### Kutipan Dokumen
________________

Berita tentang ragil menjadi kontroversial. Dari hal tersebut banyak netizen menghujatnya, namun tak sedikit juga membrikan dukungan kepada mereka, bahkan banyak netizen yang penasaran dan kemudian mencari informasi tentang profil Ragil Mahardika.

 tvonenews.com di akses pada tanggal 06 juli 2022 11:48 WIB)

Perilaku homoseksual juga terjadi pada lembaga pendidikan, salah satunya di pondok pesantren (ponpes) yang merupakan tempat para santri untuk menimba ilmu agama dan identik dengan budaya religius.

Namun, ada cerita-cerita miring terkait perilaku yang belum banyak di ketahuai publik, yakni perilaku homoseksual dikalangan santri pria. 

Contohnya penelitian yang dilakukan oleh Fakultas Kesehatan Masyarakat Universitas Diponegoro Semarang pada 2014 yang membahas topik tersebut. 

Salah satu mantan santri mengetahui mairil dan nyempet sejak masuk ponpes sekitar umur 12-13 tahun. Korban perilaku mairil ini mengaku sulit untuk menolaknya karena tidak berani. Sementara pelaku atau sering disebut dengan istilah warok biasanya santri senior berumur 17-20 tahun.
 
Metode penelitian

Penelitian ini menggunakan penelitian kualitatif yaitu penelitian lapangan (field research). 

Penelitian kualitatif adalah suatu proses penelitian untuk memahami fenomena-fenomena manusia atau sosial dengan menciptakan gambaran yang menyeluruh dan kompleks yang dapat disajikan dengan kata-kata, 

melaporkan pandangan terinci yang diperoleh dari sumber informan, serta dilakukan dalam latar setting yang alamiah. 

Dengan demikian prinsip yang digunakan merupakan prinsip-prinsip lapangan. dengan menggunakan metode observasi atau interview kepada pihak yang bersangkutan .

tujuannya agar mendapatkan data  atau informasi yang akurat . sasaran interview ini adalah para ustadz yang mengajar diberbagai pesantren besar untuk mengumpulkan data. (Walidin, Saifullah, dan Tabrani, 2015: 77)

________________

### Informasi yang Diberikan
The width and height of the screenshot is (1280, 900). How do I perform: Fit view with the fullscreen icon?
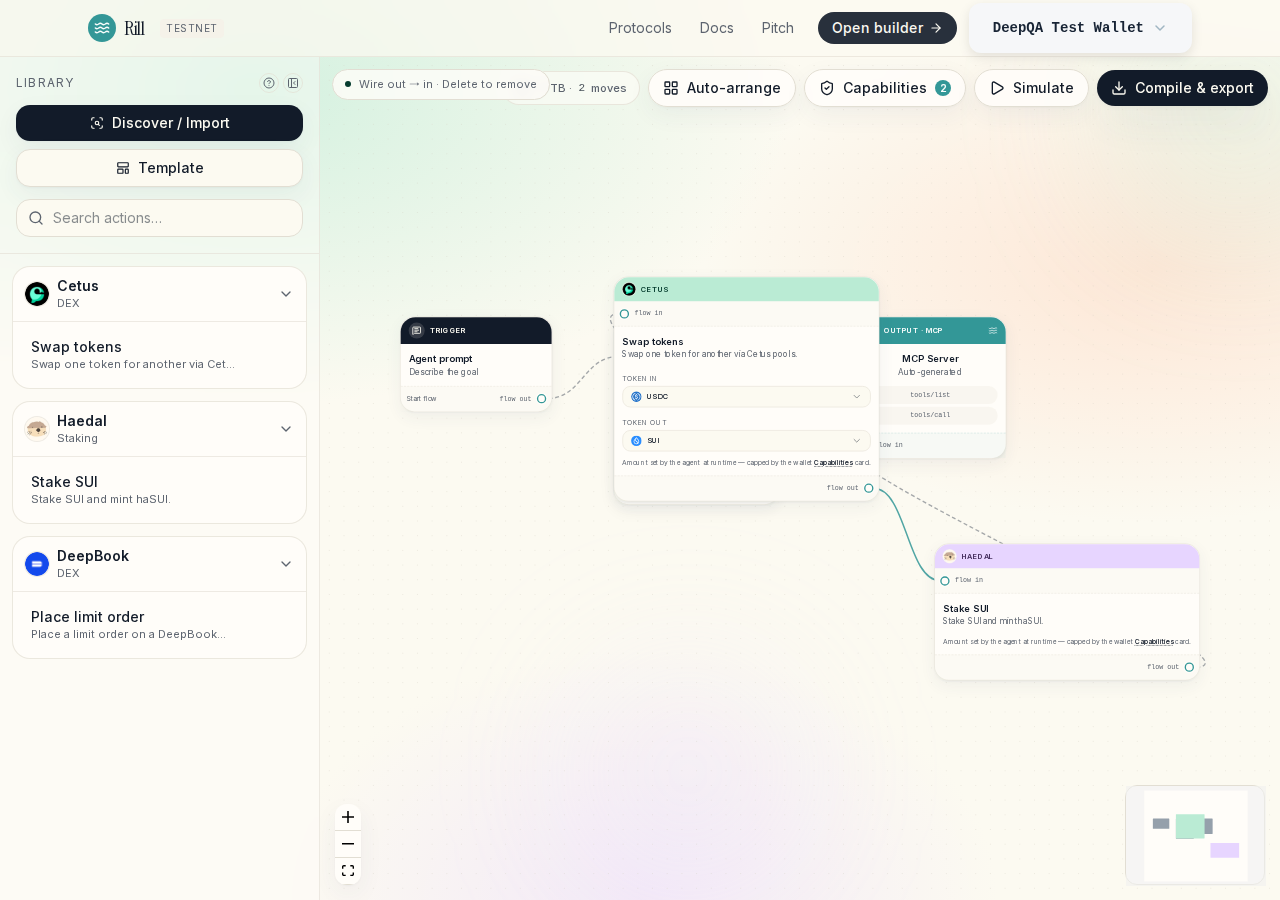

________________

### Rumusan Tugas
Ketik ulang bagian kutipan tentang perilaku homoseksual di pondok pesantren dari "Salah satu mantan" sampai "berumur 17-20 tahun." tanpa mengubah satu huruf pun.

### Penyelesaian Berikut
Salah satu mantan santri mengetahui mairil dan nyempet sejak masuk ponpes sekitar umur 12-13 tahun. Korban perilaku mairil ini mengaku sulit untuk menolaknya karena tidak berani. Sementara pelaku atau sering disebut dengan istilah warok biasanya santri senior berumur 17-20 tahun.